Wednesday, February 03, 2010

Why Are Pfizer's Ghostwritten Hormone Therapy Articles Not Retracted?

Once again Martha Rosenberg writes:


Plagiarism, "unethical research" and unreliable findings from "fabricated data" are grounds for retraction of medical journal articles according to the Committee on Publication Ethics (COPE).

But one look at the US National Library of Medicine database reveals that bogus, ghostwritten papers Wyeth (now Pfizer) planted in medical journals in a scandal which reached the US Congress last year, still stand, unretracted.

"Is there an association between hormone replacement therapy and breast cancer?" asks an unretracted article in the Journal of Women's Health, 1998 Dec;7(10):1231-46--a question a fourth grader could answer in the affirmative.

The "author" William T. Creasman, MD, neither wrote or initiated the article but was suggested by Jeff Solomon of Wyeth, according to documents posted on the University of California, San Francisco's Drug Industry Document Archive (Dida) http://dida.library.ucsf.edu.

The article which finds--surprise--no "definitive evidence" of a cancer link was written by an operative of DesignWrite, Wyeth's marketing firm, named Karen Mittleman.

How about Wyeth's "The role of hormone replacement therapy in the prevention of postmenopausal heart disease," in the Archives of Internal Medicine, 2000 Aug;14-28;160(15):2263-72--a role medical professionals agree should be none at all since hormone therapy increases cardio risks?

Lori Mosca, MD, PhD agreed to be "author " 11 months after the outline was completed by freelance writer E. Wesselcouch according to posted documents.

How about the unretracted "The role of hormone replacement therapy in the prevention of Alzheimer disease," in the Archives of Internal Medicine, 2002 Sep 23;162(17):1934-42? Is the fact that hormone therapy doubles dementia risk and a freelancer named Stella Elkabes wrote the outline for $2,300 a mere detail?

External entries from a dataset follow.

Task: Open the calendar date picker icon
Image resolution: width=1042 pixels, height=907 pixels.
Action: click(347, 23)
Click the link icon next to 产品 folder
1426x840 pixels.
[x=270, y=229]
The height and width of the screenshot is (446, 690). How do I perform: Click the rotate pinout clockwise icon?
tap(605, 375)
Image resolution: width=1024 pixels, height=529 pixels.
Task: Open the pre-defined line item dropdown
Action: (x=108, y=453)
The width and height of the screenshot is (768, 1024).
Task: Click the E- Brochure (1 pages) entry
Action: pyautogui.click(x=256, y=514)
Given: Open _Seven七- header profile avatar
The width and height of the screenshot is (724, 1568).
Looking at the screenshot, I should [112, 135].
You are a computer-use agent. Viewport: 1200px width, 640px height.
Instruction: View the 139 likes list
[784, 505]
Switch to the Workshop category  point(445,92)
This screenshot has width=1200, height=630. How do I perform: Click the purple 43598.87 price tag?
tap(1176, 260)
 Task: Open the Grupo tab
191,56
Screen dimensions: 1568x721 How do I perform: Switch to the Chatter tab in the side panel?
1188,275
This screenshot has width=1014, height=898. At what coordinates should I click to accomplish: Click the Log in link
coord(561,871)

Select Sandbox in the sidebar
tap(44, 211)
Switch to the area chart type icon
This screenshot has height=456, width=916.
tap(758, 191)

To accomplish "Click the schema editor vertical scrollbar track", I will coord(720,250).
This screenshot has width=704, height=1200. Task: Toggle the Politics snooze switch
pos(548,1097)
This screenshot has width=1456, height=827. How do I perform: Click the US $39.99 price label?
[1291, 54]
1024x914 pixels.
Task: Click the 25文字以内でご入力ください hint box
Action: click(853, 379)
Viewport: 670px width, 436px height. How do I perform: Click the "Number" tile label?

"Attached is the outline for your review in the hope you will agree to author," wrote Alice Conti, another Wyeth operative, to "author" Howard M. Fillit, MD.

Then there's the unretracted "Mild cognitive impairment: potential pharmacological treatment options," in the Journal of the American Geriatrics Society, 2000 Apr;48(4):431-41, by Barbara Sherwin, which also misrepresents dementia risk. Minutes from a Wyeth meeting three months after the article was written by freelance writer F. Karo ask, "Has initial contact been made with Dr. Barbara Sherwin for Memory paper?"

It's no secret journal editors prefer taking an article offline or behind an access barrier to jeopardizing ad sales, article reprint sales and author relations by admitting error. Nor do academic institutions want to admit they harbor pharma compliant doctors like New York University whose Lila Nachtigall, MD collaborated with Wyeth on many ghostwritten papers according to Dida documents.